5- Two molecular parameters (ISSR) and (SRAP) were used to determine the genetic differences between the studied structures at the molecular level, with five primers for ISSR and five primers for SRAP.
First, for the ISSR, 60 bands were obtained with a molecular weight ranging from 141 to 1600 base pairs; The total molecular differences formed were concentrated in 39 bands with a molecular difference rate of 65%, and the Resolving Power (RP) was calculated to determine the efficiency of the best primers in estimating molecular differences, as the value ranged from 2.4 to 6.2 for the primers HB14 and HB13, respectively, and the marker index was also estimated ( MI) Marker Index 1.86, while the value of polymorphic information content (PIC) was 0.23% for polymorphic information content.

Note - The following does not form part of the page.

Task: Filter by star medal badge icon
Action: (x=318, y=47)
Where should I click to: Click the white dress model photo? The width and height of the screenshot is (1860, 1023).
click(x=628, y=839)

Secondly, for SRAP, 78 bands were obtained with a molecular weight ranging from 56 to 1250 base pairs. The total molecular differences formed were 49 bands with a molecular difference rate of 62.82%. The Resolving Power (RP) was calculated to determine the efficiency of the best primers in estimating molecular differences, where the value was 4.8 Also, (MI) Marker Index 2.12 was estimated, and (PIC) polymorphic information content was 0.21% for polymorphic information content.
Based on the previous results, a genetic kinship tree (UPGMA) was made based on all the genetic information used in the study for the ten genotypes of quinoa, and these structures were divided into three similar groups:
group (A) consists of four genotypes
(Egyptian, Rainbow Misr-1 and Q-37).
group B consists of two genotypes (Q-52 and KVL-5204).